How to complete this task -> Please reproduce the lines from the one containing "Click the reply line starting 子在出租" through the end of the data below exactly as they stand, and omit all pictures.

Material to process ->
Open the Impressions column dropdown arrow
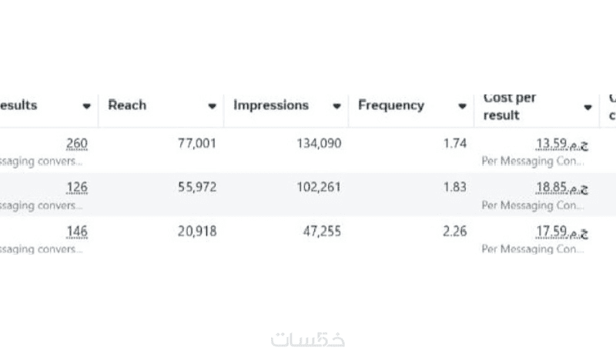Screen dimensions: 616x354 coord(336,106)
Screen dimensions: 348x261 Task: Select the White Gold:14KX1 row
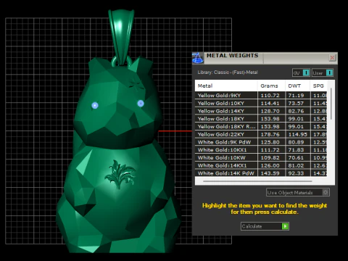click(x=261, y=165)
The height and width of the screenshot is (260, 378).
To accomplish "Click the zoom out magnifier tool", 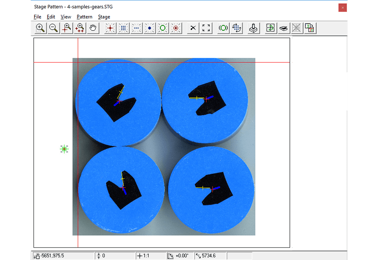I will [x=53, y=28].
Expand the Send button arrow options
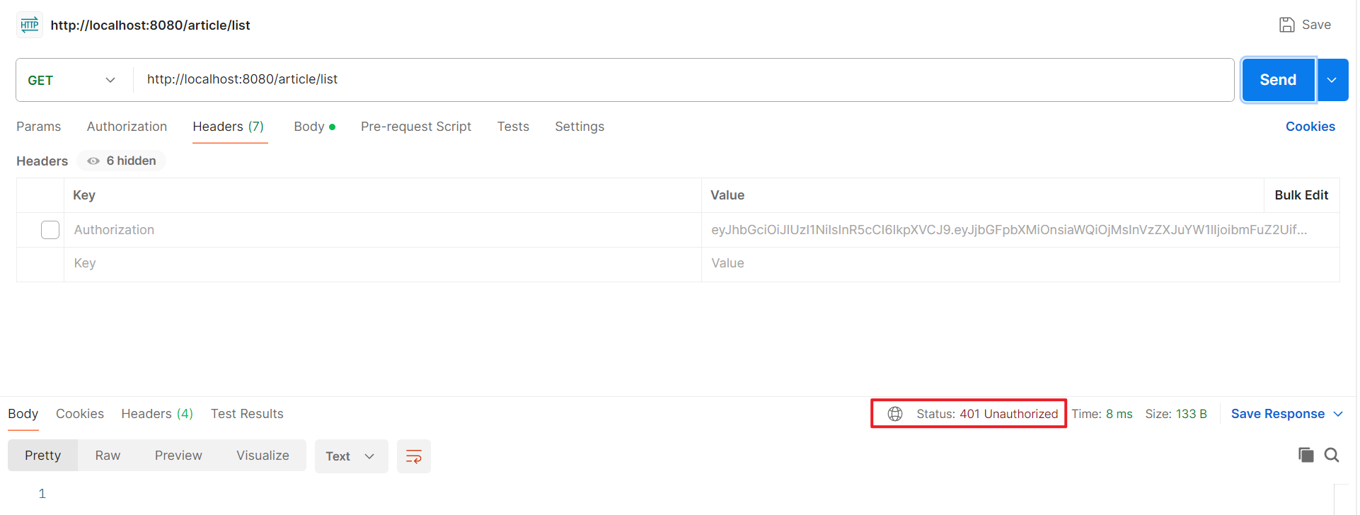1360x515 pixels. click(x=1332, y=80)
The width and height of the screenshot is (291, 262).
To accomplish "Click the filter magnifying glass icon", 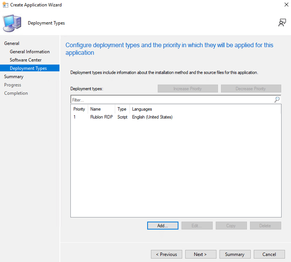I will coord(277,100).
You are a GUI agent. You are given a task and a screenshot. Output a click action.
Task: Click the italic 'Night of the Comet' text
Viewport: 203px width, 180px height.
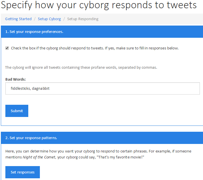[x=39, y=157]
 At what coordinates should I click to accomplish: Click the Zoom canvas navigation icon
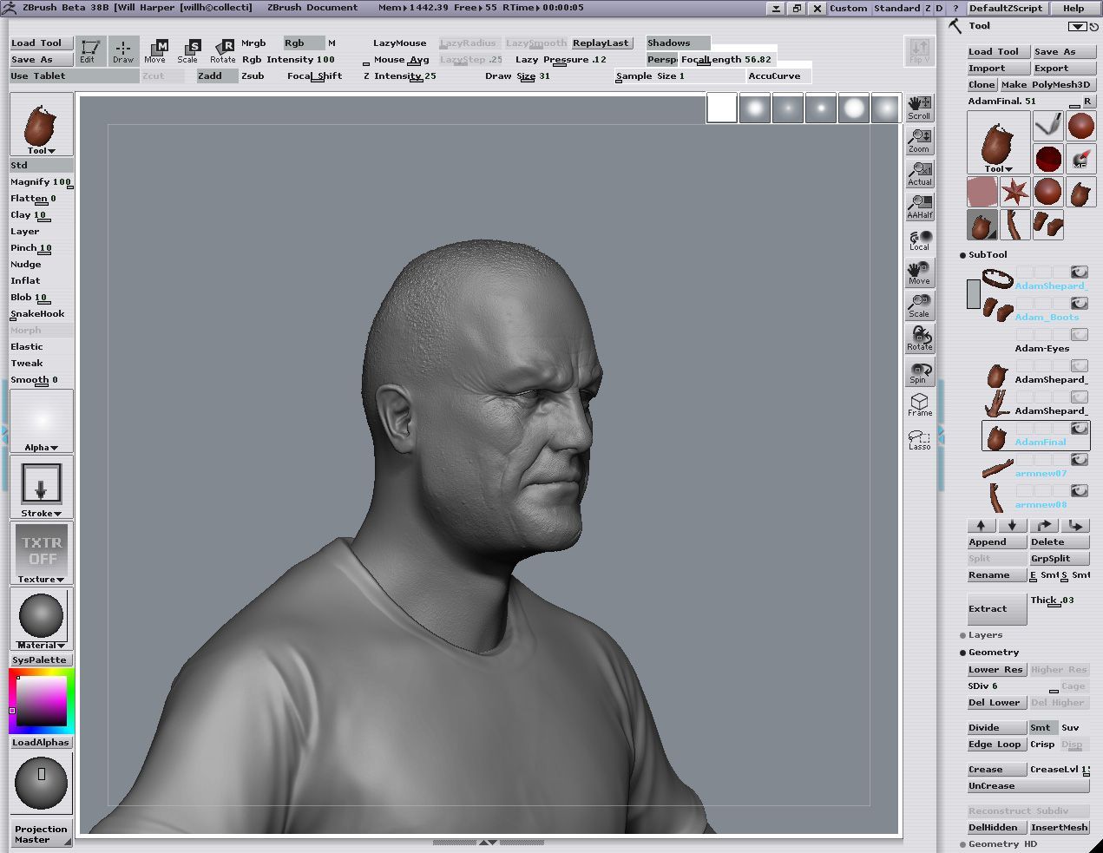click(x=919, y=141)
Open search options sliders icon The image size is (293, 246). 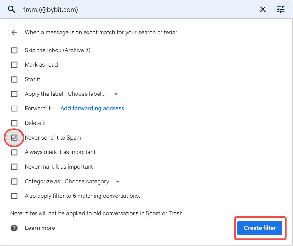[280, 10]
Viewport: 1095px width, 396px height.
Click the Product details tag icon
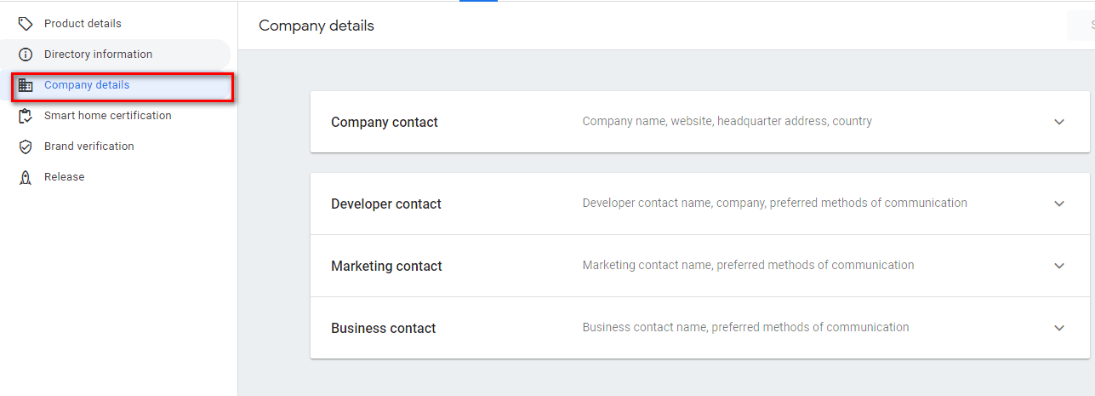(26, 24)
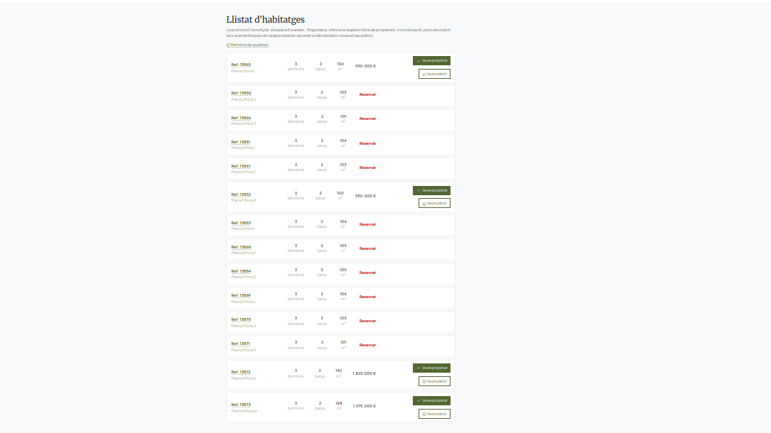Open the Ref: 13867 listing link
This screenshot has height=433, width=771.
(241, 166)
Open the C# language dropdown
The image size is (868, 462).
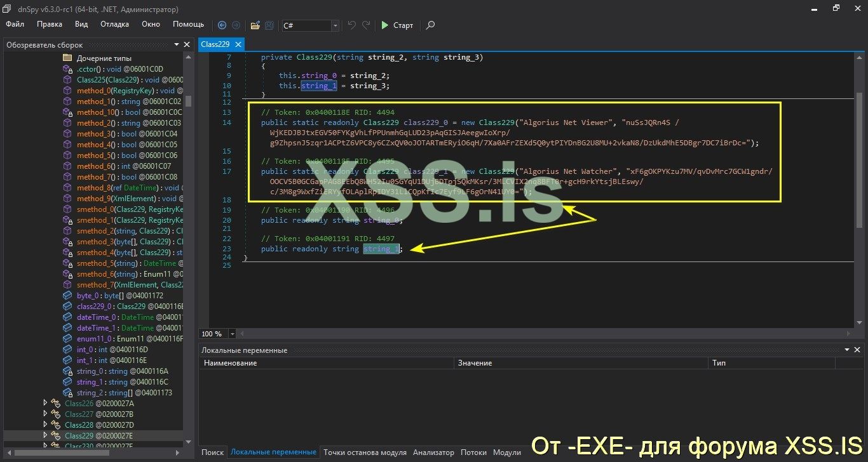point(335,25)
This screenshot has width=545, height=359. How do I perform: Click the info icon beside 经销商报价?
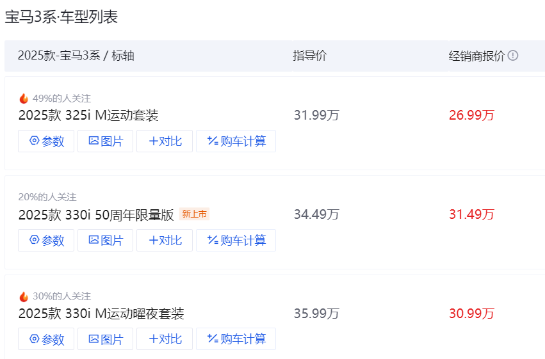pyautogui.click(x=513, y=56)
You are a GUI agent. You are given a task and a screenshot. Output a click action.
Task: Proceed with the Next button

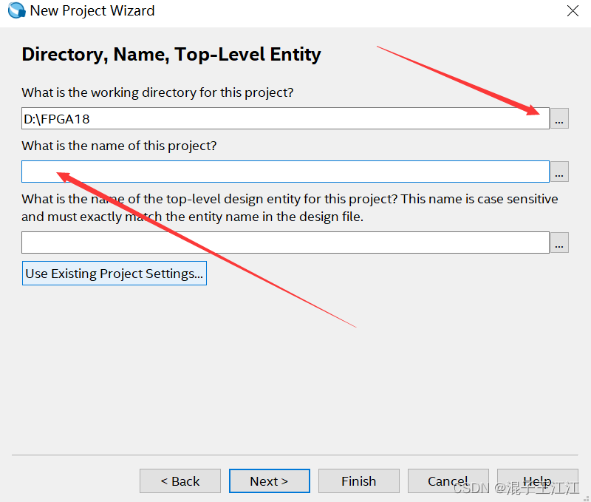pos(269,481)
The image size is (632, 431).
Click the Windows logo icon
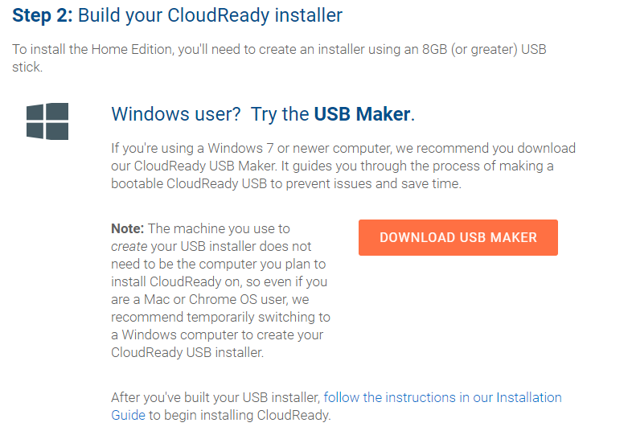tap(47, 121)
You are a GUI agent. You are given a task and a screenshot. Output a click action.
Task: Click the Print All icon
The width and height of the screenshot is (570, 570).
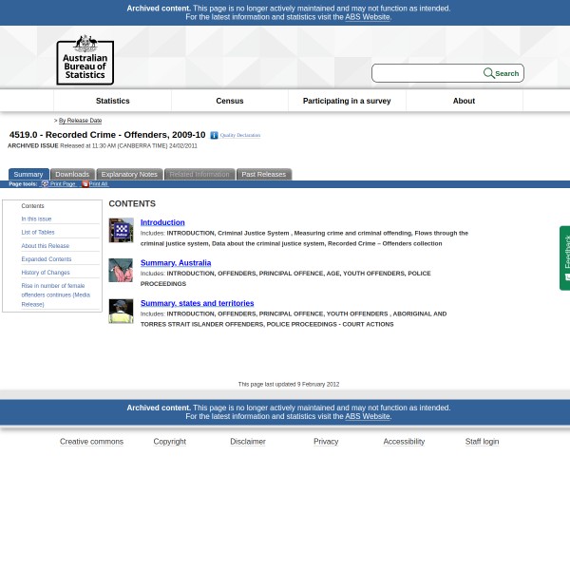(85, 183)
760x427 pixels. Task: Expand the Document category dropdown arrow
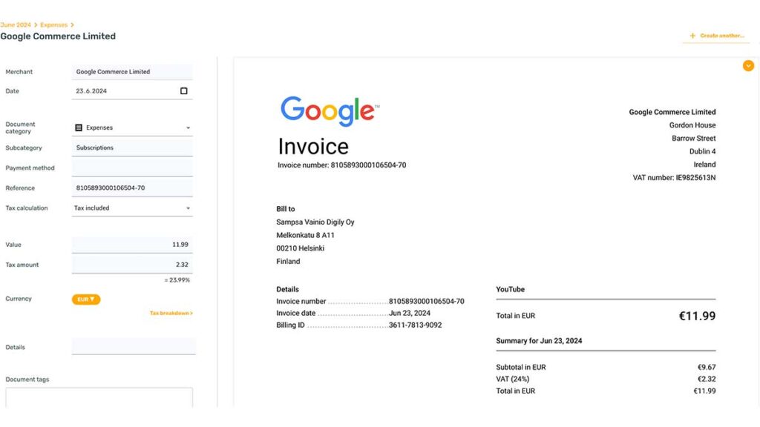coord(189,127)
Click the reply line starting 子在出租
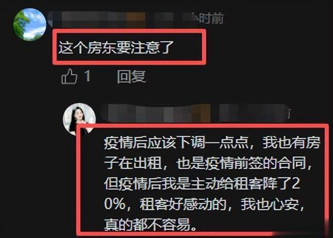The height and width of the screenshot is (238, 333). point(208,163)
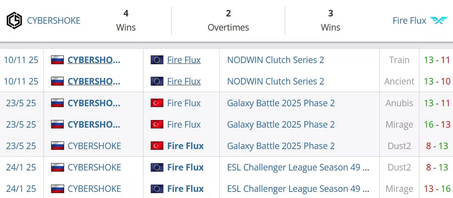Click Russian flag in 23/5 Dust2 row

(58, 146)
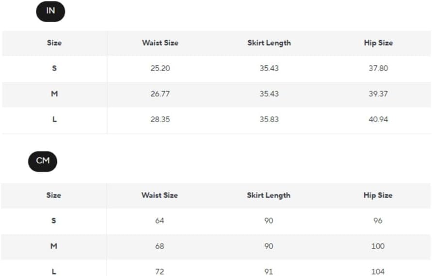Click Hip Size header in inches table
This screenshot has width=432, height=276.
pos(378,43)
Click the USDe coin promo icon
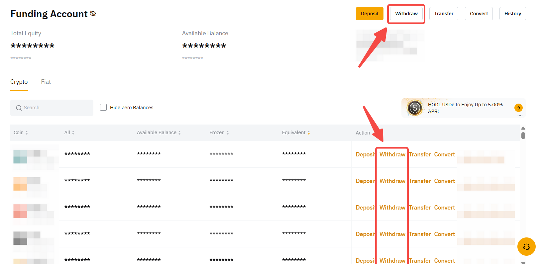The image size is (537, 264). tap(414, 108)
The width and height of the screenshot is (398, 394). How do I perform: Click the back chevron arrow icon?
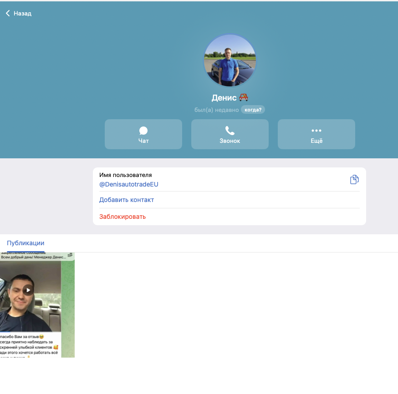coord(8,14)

Task answer ->
Click the reply line starting 子在出租
The height and width of the screenshot is (238, 333). point(208,163)
Click Russian flag in 23/5 Dust2 row

(58, 146)
Click Hip Size header in inches table
This screenshot has width=432, height=276.
pos(378,43)
Click the USDe coin promo icon
The image size is (537, 264). tap(414, 108)
The width and height of the screenshot is (398, 394). How do I perform: Click the back chevron arrow icon?
coord(8,14)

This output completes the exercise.